Hats off to Tom and Barbara

Like many other organically-infused thirtysomethings of the modern age, we’ve got a veg patch (in the sense that we’ve allocated a rectangular strip of garden for growing veg rather than we have a rectangular strip of garden with veg actually growing in it).

It’s a bloody slow business horticulture, and I’m an impatient man. What started off as a bank of mud was, for over a month, a resplendent, err… bank of mud, visually indistinguishable to how it looked when we popped a few optimistic seeds ‘neath its granular surface a few weeks earlier. For ages though – not a bloody sausage (not that sausages grow on trees. I may not be that green-fingered but an afternoon spent trailing round the gardening section of B&Q confirmed my suspicions that meat products can’t be grown from seed). This absence of sausages was matched by a notable absence of actual veg. I’d done my homework and was under no illusions about how long things would take; I didn’t expect a climbable beanstalk shooting up overnight, but it took an age before the tiniest bit of greenery restored some hope.
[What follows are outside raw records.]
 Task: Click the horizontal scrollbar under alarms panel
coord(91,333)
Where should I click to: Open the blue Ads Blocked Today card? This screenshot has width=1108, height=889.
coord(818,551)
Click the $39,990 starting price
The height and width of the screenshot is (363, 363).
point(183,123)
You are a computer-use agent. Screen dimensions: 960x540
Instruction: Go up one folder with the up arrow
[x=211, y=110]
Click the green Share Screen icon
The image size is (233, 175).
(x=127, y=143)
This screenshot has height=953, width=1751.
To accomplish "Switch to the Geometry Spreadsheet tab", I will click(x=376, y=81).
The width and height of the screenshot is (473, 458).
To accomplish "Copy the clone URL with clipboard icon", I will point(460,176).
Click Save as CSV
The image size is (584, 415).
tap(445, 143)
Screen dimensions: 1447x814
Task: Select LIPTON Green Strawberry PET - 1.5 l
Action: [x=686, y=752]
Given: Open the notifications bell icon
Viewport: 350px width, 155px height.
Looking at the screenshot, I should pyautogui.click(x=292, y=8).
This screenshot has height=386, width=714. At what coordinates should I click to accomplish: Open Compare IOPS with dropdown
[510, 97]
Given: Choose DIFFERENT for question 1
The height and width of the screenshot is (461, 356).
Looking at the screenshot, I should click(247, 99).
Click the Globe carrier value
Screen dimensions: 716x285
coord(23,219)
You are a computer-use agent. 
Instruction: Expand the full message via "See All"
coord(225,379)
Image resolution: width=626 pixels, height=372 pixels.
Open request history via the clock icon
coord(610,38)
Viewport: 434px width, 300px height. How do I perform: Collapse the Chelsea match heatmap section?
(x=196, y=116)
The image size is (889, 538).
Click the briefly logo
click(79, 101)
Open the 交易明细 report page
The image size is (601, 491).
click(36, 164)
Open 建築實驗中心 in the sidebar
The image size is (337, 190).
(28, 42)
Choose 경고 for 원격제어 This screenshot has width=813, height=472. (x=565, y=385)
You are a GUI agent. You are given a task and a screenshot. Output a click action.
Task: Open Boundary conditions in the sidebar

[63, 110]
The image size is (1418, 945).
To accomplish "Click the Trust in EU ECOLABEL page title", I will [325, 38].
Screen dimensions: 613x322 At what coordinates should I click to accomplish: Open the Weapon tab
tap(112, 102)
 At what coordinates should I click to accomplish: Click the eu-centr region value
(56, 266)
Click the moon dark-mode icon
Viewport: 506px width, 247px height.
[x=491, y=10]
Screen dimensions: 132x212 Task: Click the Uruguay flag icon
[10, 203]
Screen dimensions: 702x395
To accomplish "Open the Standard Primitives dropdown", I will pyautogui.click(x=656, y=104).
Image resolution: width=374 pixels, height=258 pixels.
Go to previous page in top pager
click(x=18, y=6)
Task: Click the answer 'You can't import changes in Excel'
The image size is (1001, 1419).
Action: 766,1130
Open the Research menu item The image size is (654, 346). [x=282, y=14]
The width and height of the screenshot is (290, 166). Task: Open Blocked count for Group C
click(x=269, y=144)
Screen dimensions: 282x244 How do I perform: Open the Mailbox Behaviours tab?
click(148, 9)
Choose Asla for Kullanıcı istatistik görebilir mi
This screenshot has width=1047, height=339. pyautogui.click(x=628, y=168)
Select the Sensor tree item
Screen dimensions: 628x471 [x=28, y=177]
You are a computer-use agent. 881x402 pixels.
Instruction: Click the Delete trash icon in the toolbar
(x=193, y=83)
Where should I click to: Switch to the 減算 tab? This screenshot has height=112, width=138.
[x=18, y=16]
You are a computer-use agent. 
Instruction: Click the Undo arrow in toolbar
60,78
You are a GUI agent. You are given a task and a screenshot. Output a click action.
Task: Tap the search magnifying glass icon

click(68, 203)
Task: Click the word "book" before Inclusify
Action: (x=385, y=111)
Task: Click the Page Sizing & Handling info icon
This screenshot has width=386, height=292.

I’m happy to report though that now there are lettuces, tomato plants and straggly bit of greenery I’m desperately trying to convince people are spring onions. I’m hopeful that some of these may even survive being munched by ravenous slugs, trampled by the kids or shat on by the neighbour’s cat who seems to find our garden an excellent place to crimp one off. If so, I’ll likely be tucking into crisp, home-grown produce for only a singular evening meal (which all the waiting and watering is likely to produce), before the whole process starts again.

I don’t even like veg.

Thursday, May 28, 2009

Cheeses Christ

Periodically, stories about deities appearing in foodstuffs pop up in the news. These items are usually identified by the owner (and would-be consumer) and taken as some kind of sign that whatever god it happens to resemble is with us and has chosen, for some unfathomable reason, to manifest himself in common comestibles.

The latest of these is a small figurine of Jesus appearing in a bag of cheesy crisps which the owner (who has since housed the statuette in a small plastic box surrounded by toilet roll, lest he be crushed or munched by the cat) maintains is the image of the Son of God. Call me a heathen, but the resemblance could only be accurate if Jesus himself went about his daily miracles and wine-making if he was systematically enclosed in bubbling cheese and painted orange, but anyway…

To me, the tenuous resemblance owes more to the brand of crisps he was discovered lurking amongst. Everyone knows that no two Nik-Naks look the same (a quality that was also their USP in an 80s ad campaign). Surely it was only a matter of time before one resembled Jesus? In my packet of Nik-Naks today I was able to successfully identify an exhaust from an Austin Allegro, an antique telephone receiver and Chunk from The Goonies. And even some crisps. Frankly, I’m amazed that sightings of deities aren’t more commonplace. I’m sure there are similar effigies of Ganesh, Shiva and Bealzebub lurking in packets of Nice ‘n’ Spicy, awaiting some gullible nut to spot them.

The difference between these gullible nuts and everyone else is that most normal people would say, “Hey, look everyone. My crisp looks a bit like Jesus!” before popping it into our mouths and appreciating it as the good people at Golden Wonder intended, rather than taking it as undisputable evidence that the second coming is upon us.

If however, three days after consumption, the lookalikey crisp in question was able to rise from its intestinal tomb and emerge unscathed from the mouth of the person who consumed it, rolling the tongue aside and ascending to crisp heaven, I might just be impressed.